24 YOU NEED LOVE LIKE I DO (Tom Jones and Heather Small) 

Should Tom Jones be disappointed that his latest single has missed out on a place in the Top 20? Well in fairness despite being freshened up with a remix this is the fifth single to be released from the now year-old Reload album even though his last single Sex Bomb had no problems reaching the Top 3 back in May. You Need Love Like I Do is, like most of the tracks on the album, a new interpretation of an old song, in this case a track that has never been a hit before in this country but which Gladys Knight and the Pips took to Number 25 in America in 1970. Tom's co-vocalist on this hit is Heather Small, sometime lead singer of M People and who was last in the Top 40 back in May with the Number 16 hit Proud. In fact whilst this single represents something of a backward step for Tom Jones it is a transformation in the chart fortunes of Heather Small, her last single Holding On having reached a rather miserable Number 58 in August.

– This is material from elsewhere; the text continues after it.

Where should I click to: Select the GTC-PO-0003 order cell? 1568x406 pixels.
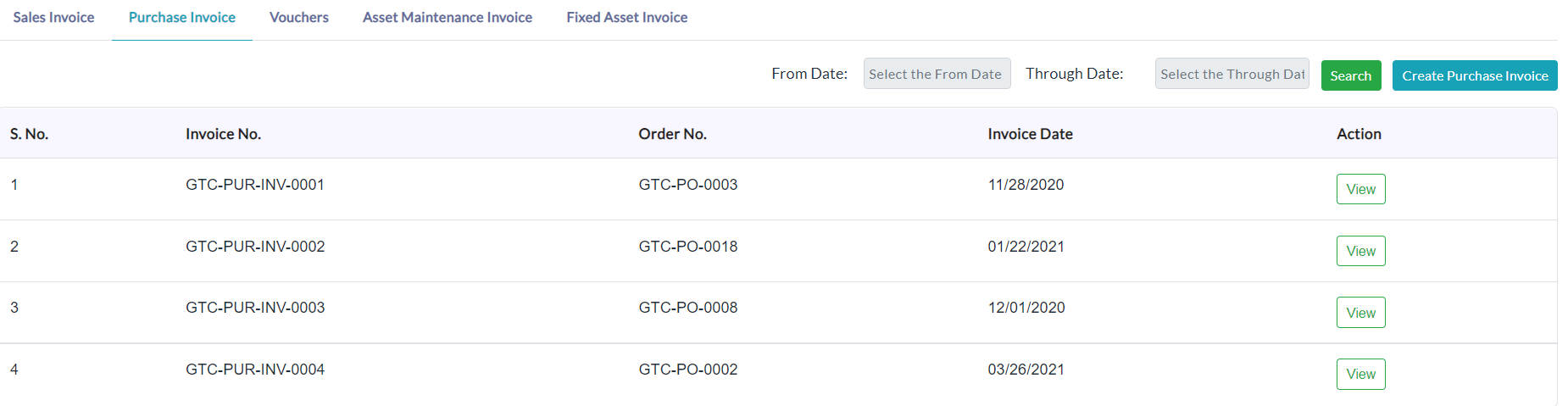[x=688, y=185]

25 GIRLS ON TOP (Girl Thing) 

You have to feel for Girl Thing. Created by RCA records (home of Westlife you will note) with a great deal invested in them as the latest all-girl sensation they are being held up in some quarters as all that is wrong with the pop market at present, hailed as a unnecessary addition to an already crowded market and an example of a concept that has already run its commercial course. A shame then that their singles are so good, for under any other circumstances they would be massive stars. When their first single Last One Standing made Number 8 back in July I described it as "the best pop record until the next Atomic Kitten release" and the same can be said of this new record, four minutes of sparkling pop that sounds like fusion of every great disco record ever made (even without the Let's All Chant and Rapture samples). If you love bubbly feelgood pop music then this single brings a huge smile to your face every time. For all its good points in chart terms the track is a huge disappointment and the sort of performance that makes nervous record companies pull the plug rather than being seen to throw good money after bad [which is indeed what happened]. What did the lyrics of their first hit say? "It's the end of an era/and we're the last ones standing..." [Their already recorded album was all but junked, and only ever issued in Japan. It did however contain the song Pure And Simple which would become very famous indeed in a few month's time].

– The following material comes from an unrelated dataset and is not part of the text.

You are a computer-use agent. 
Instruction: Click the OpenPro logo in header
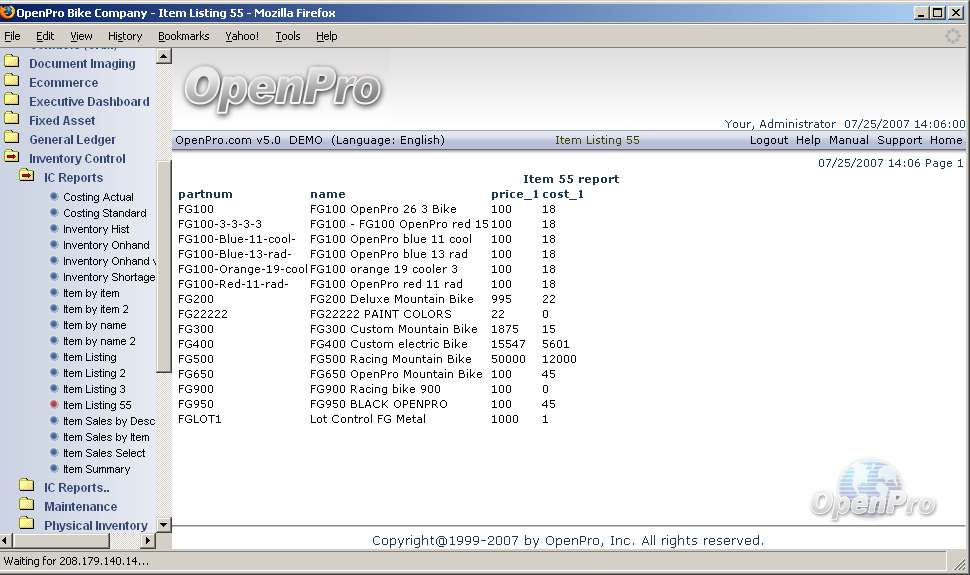click(282, 90)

26 FOREVER MAN (HOW MANY TIMES) (Beatchuggers featuring Eric Clapton) 

Now this is a concept you would have been proud to have thought up isn't it? How about a dance single based around a sample from none other than guitar legend Eric Clapton. This single is the product of the fevered imagination of Danishman Michael Linde who gained the approval of the axeman himself to take the vocals from his 1985 single Forever Man and turn them into this Latin-flavoured dancefloor stormer. Perhaps surprisingly (even to this lifelong EC fan) the result is nothing short of brilliant and really this single deserves far better than this somewhat minor chart entry. At they very least it is a dramatic improvement on the original chart peak of Forever Man as all it could manage back when first released was a solitary week at Number 75. This is the first Top 40 appearance for Eric Clapton since he made Number 39 with Circus in July 1998.


32 I SINGS (Mary Mary) 

The second chart hit for Mary Mary albeit a rather smaller hit than they would have hoped for as the follow-up to Shackles (Praise You) which made Number 5 back in June. It may take time but something tells me they haven't had their last Top 10 hit [stop listening to the voices 2000 James, they lie].


37 FAREWELL TO THE MOON (York) 

Hit single Number 3 for York aka Torsten Stenzal and assorted hangers-on, following The Awakening and of course this summer's' Number 4 smash hit On The Beach. The same ATB-esque formula applies here, Euro-dance with added slide guitars although without a familiar riff to guide the song as with their last hit, this track winds up being a little less memorable.